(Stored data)

+ + + + +

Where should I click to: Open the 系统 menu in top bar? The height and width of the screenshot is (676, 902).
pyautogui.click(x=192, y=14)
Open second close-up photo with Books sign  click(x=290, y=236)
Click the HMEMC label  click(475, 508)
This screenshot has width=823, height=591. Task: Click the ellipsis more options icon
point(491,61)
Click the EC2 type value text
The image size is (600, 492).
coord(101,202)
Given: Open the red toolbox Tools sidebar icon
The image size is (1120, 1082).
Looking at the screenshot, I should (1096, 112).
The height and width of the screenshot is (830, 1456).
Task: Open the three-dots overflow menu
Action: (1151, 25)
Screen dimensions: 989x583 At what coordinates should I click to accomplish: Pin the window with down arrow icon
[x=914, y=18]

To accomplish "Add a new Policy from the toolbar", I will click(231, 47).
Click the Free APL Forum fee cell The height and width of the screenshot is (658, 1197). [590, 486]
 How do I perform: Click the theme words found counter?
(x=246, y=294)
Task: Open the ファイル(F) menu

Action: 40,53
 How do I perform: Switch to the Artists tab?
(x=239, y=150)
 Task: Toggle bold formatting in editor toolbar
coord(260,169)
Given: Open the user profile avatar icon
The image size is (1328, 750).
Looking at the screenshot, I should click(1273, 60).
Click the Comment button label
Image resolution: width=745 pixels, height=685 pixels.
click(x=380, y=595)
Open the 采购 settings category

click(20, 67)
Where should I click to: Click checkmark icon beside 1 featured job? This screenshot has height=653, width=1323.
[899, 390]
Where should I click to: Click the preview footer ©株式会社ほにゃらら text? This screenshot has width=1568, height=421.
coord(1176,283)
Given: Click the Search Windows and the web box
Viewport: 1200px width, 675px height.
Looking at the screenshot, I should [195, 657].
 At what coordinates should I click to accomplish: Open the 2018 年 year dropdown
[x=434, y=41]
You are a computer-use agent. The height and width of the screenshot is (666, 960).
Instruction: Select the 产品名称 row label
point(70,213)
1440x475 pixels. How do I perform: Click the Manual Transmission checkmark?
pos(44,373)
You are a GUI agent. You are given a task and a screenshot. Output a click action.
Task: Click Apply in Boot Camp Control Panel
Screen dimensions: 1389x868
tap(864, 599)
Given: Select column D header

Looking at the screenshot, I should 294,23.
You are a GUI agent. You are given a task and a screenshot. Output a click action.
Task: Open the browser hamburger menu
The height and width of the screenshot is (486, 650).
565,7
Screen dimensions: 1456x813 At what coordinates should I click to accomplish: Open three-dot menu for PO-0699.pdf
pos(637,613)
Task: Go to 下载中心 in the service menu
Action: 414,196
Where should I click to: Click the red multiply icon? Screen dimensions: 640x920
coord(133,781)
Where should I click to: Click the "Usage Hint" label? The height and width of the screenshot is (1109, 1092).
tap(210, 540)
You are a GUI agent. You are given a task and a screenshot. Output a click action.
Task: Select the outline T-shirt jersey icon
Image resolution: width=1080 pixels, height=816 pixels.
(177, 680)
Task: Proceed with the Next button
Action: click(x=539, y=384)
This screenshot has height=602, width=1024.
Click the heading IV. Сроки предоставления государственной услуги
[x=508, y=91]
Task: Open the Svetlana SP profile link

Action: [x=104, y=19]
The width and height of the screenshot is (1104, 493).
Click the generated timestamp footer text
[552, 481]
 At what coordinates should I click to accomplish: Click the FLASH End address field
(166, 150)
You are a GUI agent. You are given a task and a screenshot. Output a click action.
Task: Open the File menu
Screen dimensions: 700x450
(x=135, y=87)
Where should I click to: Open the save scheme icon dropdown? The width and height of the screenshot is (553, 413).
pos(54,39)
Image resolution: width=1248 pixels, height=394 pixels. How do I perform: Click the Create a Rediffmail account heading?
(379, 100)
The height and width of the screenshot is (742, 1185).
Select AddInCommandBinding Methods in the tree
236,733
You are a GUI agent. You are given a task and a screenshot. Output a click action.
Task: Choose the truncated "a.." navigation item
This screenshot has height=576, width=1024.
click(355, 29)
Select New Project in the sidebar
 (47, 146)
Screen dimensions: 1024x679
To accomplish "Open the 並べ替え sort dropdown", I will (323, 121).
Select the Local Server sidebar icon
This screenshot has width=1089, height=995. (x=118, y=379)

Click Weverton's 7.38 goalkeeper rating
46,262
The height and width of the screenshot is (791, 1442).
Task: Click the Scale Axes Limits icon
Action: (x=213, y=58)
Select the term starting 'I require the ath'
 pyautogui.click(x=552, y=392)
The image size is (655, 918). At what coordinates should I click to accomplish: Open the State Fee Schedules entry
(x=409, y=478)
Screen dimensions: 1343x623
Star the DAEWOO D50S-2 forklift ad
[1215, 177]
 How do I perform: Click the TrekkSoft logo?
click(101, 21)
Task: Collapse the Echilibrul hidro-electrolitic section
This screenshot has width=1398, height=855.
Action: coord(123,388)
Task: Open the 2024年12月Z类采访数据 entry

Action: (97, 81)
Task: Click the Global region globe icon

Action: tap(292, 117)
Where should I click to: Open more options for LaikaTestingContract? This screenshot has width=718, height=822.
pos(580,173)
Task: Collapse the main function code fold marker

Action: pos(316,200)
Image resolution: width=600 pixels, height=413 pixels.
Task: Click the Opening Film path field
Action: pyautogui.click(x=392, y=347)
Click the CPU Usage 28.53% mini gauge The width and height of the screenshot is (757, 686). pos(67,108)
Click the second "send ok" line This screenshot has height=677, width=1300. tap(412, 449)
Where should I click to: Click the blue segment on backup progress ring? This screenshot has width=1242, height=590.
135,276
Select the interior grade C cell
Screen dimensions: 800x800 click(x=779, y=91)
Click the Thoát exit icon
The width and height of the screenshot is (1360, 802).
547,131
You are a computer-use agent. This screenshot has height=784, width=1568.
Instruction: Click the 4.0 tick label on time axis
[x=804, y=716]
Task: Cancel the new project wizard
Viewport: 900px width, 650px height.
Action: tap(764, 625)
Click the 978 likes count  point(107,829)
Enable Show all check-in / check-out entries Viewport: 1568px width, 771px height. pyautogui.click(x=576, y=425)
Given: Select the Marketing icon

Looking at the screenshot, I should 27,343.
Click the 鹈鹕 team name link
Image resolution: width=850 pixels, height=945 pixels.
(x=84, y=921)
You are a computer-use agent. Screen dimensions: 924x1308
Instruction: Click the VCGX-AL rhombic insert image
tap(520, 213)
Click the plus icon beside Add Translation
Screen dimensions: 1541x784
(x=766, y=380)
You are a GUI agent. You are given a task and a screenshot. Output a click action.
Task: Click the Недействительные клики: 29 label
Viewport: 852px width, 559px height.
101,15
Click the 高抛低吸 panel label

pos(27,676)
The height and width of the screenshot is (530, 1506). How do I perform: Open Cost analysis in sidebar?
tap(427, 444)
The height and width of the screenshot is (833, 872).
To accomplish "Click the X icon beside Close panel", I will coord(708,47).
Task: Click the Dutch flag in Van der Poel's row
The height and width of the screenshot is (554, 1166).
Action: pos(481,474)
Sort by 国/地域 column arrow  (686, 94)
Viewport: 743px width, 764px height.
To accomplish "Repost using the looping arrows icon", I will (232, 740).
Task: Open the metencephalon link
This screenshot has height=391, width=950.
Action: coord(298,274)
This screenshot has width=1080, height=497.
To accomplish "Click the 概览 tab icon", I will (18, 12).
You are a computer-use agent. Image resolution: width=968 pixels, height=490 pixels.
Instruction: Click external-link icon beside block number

+ + + + +

▶ [Your task]: Every line in the data that holds "computer" should be copied out.

▶ [Solution for this exercise]:
You are a computer-use agent. The height and width of the screenshot is (666, 960).
You are a computer-use agent. This screenshot has height=784, width=1568.
You are a computer-use agent. Screen dimensions: 924x1308
You are a computer-use agent. Image resolution: width=968 pixels, height=490 pixels.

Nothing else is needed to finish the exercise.